**Activity:**
The stretch from the line with "The image size is (1568, 755)." through the line with "Sort by Mã BH in top header" in the records below: write it out exactly, and nothing else.

=== Exercise inputs ===

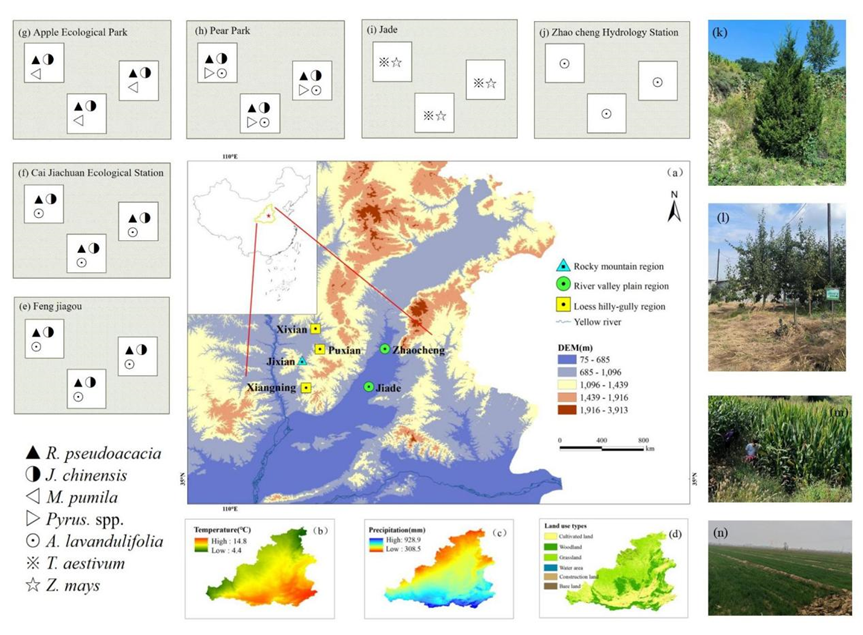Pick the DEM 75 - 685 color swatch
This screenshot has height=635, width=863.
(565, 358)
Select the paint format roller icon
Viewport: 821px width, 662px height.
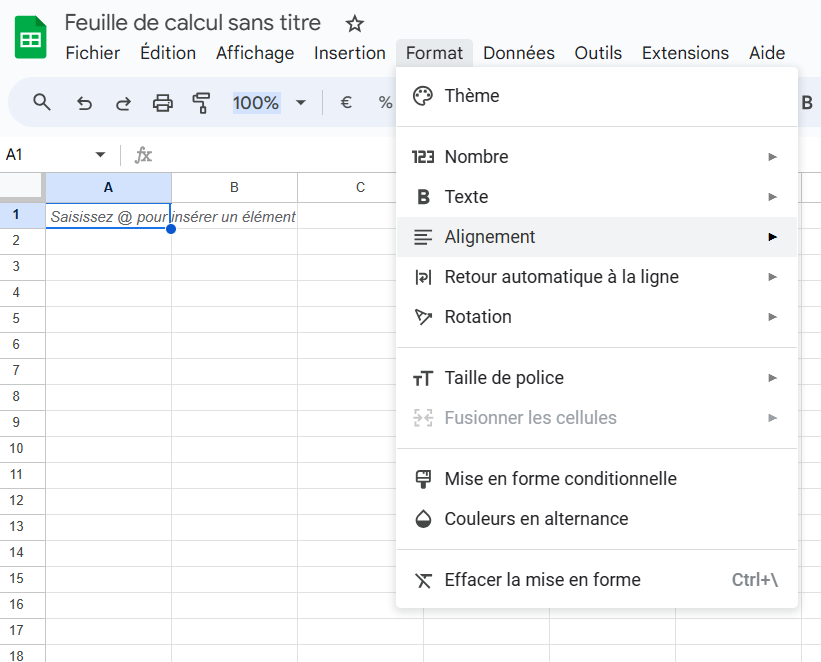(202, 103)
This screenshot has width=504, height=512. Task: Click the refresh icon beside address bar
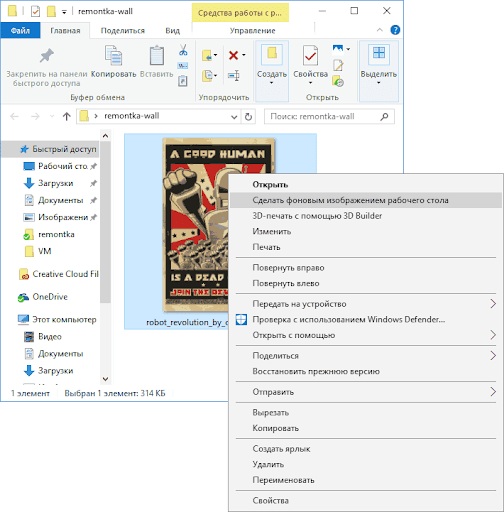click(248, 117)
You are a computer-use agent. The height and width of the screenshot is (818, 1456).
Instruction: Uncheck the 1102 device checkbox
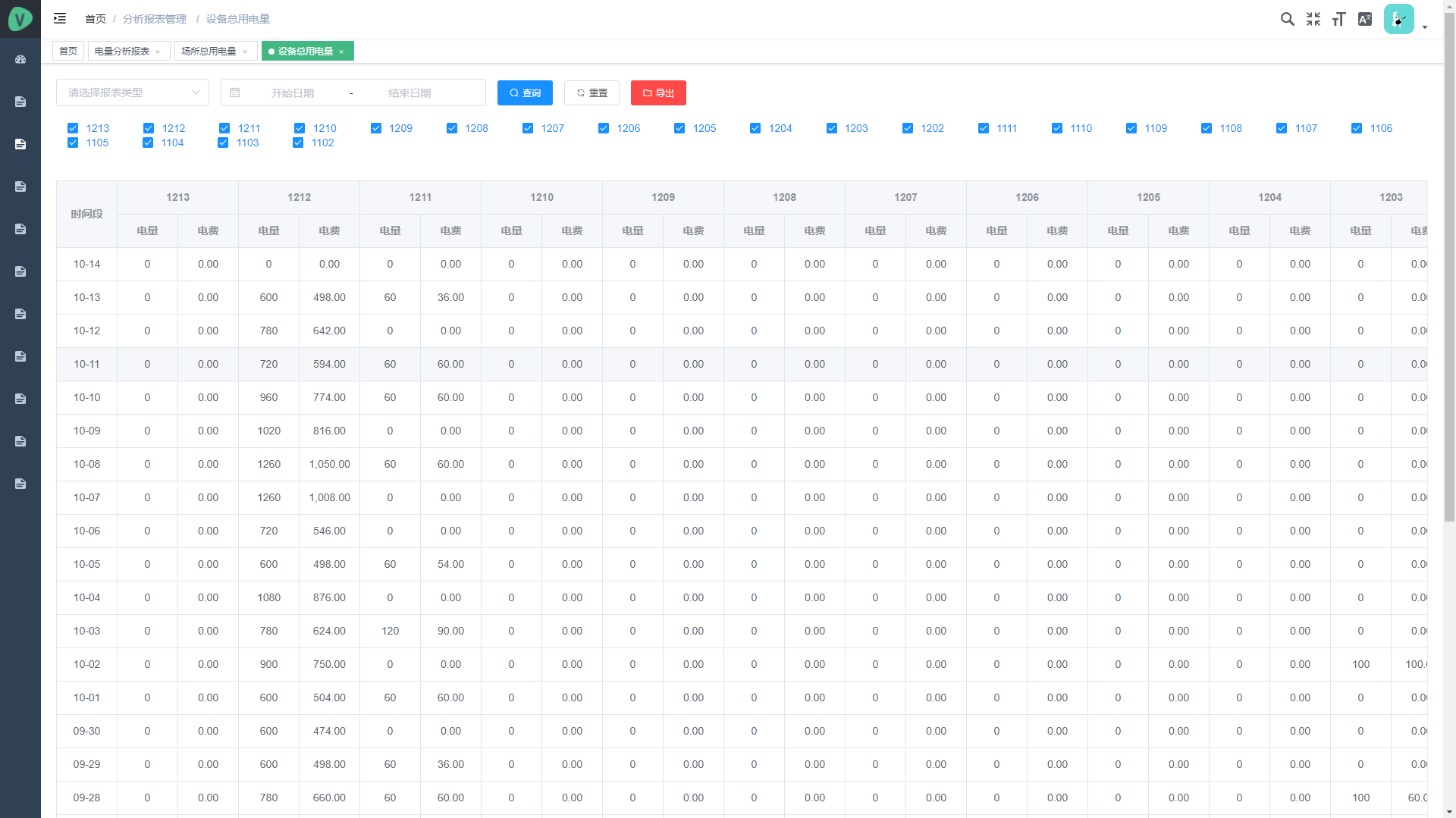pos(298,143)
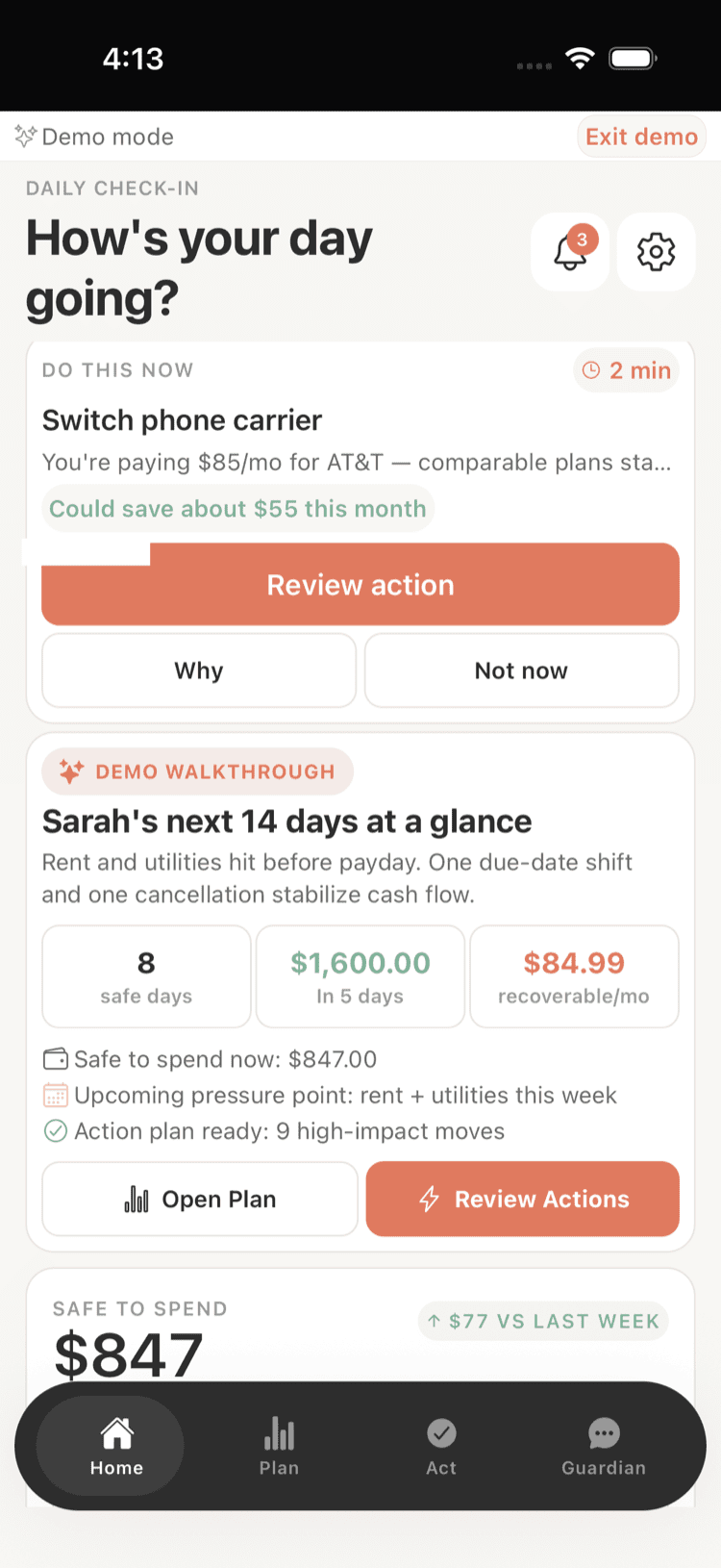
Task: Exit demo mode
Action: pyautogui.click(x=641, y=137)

===
=== Exercise inputs ===

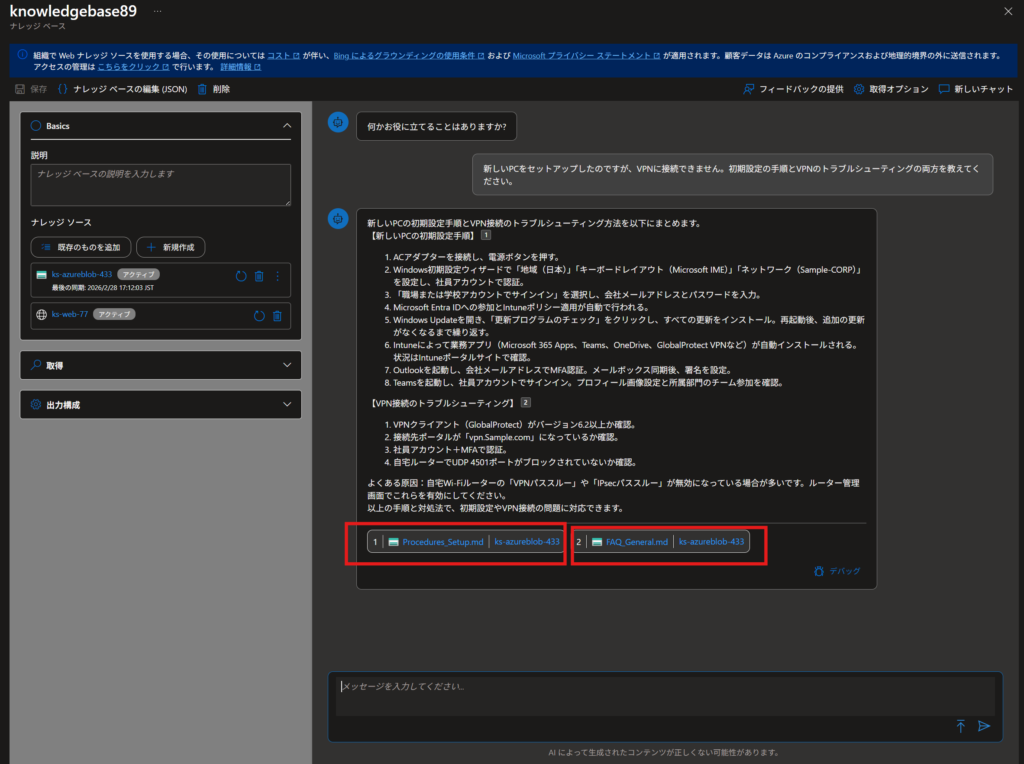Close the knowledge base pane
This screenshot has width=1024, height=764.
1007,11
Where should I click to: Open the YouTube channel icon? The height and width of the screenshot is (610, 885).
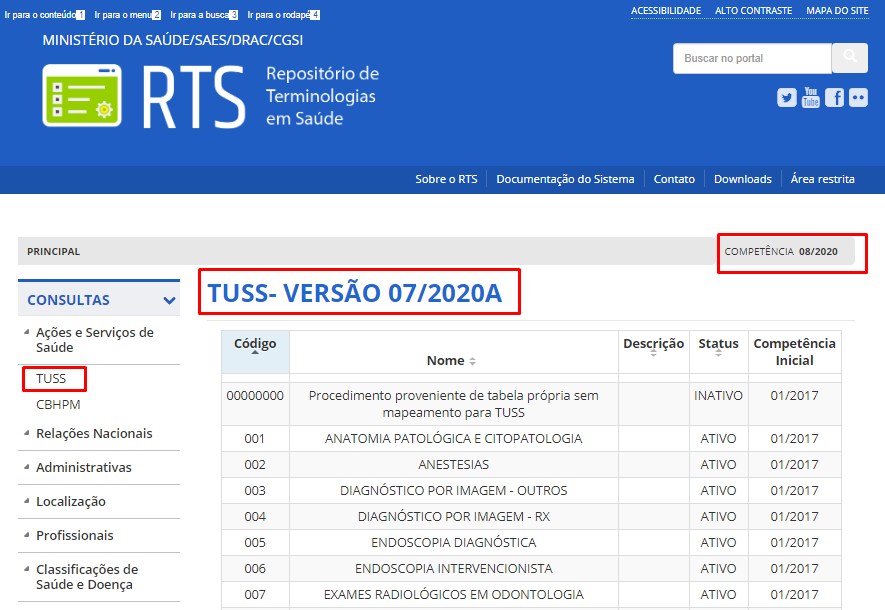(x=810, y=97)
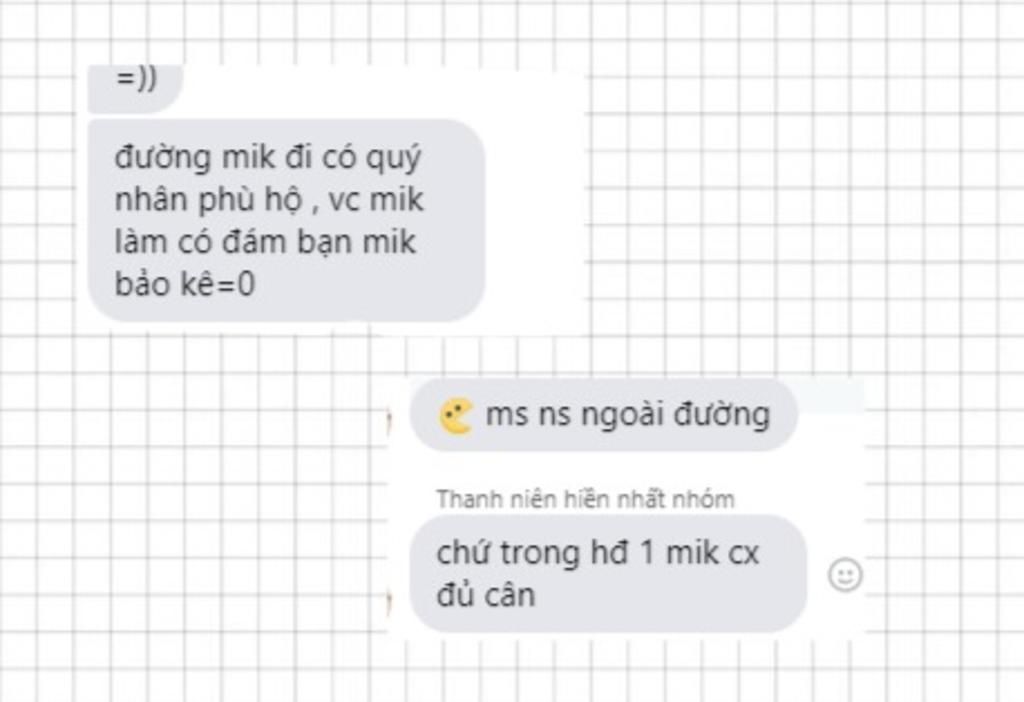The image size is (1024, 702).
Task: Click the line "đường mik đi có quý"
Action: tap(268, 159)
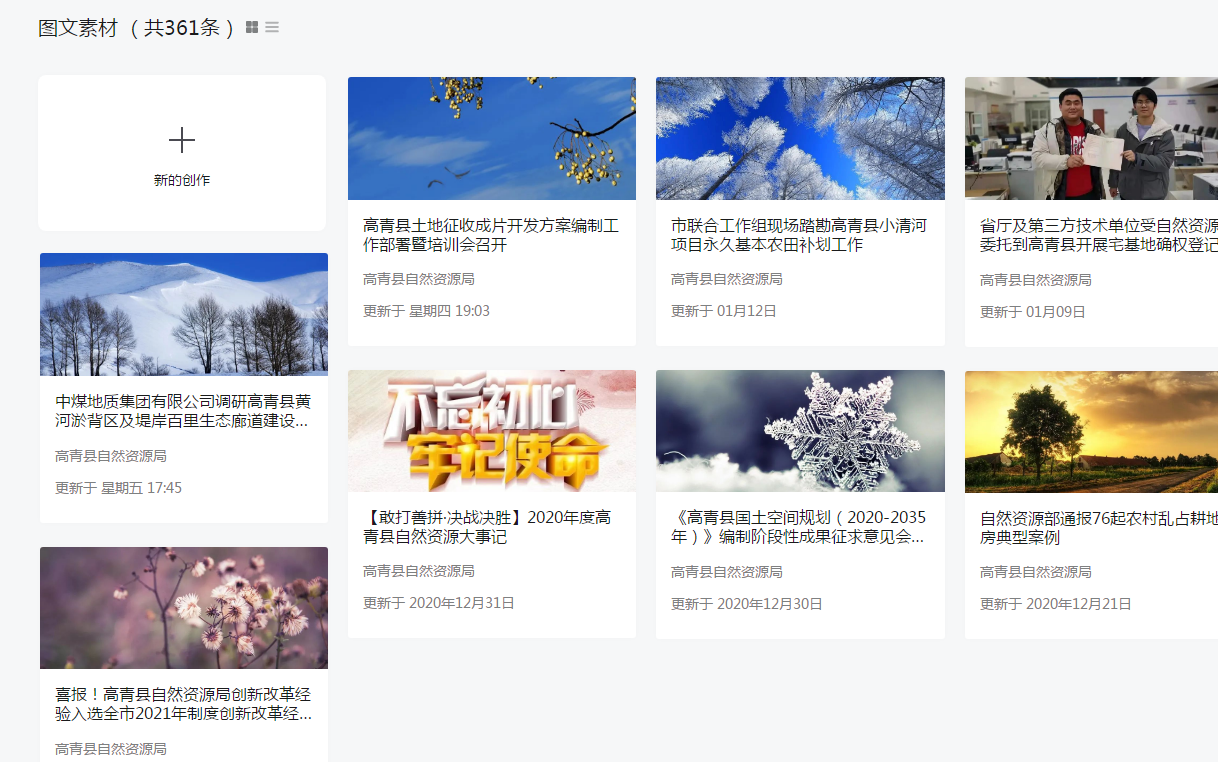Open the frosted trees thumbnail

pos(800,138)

===
=== Exercise inputs ===

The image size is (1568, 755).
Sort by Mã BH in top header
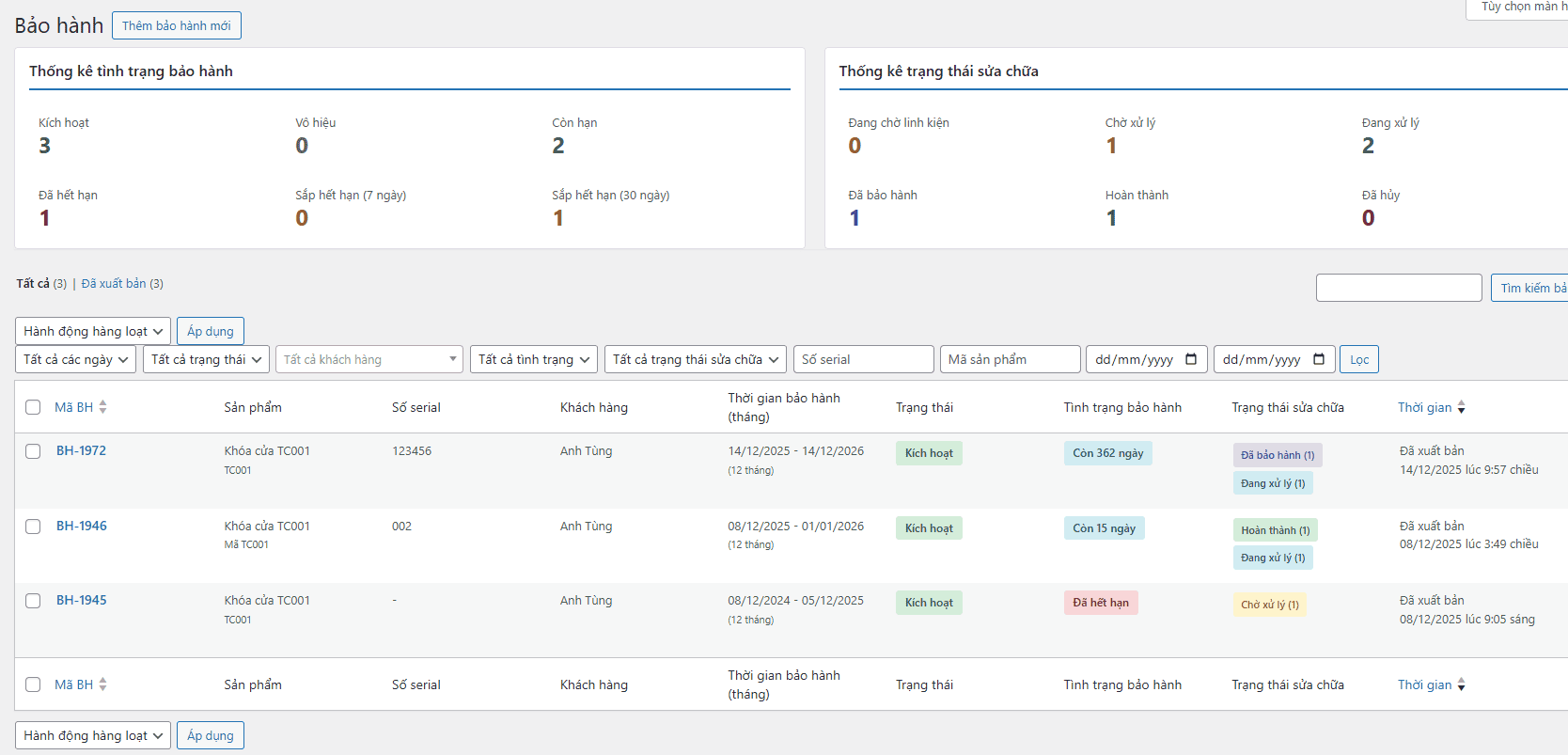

===

**Response to the task:**
The image size is (1568, 755).
Sort by Mã BH in top header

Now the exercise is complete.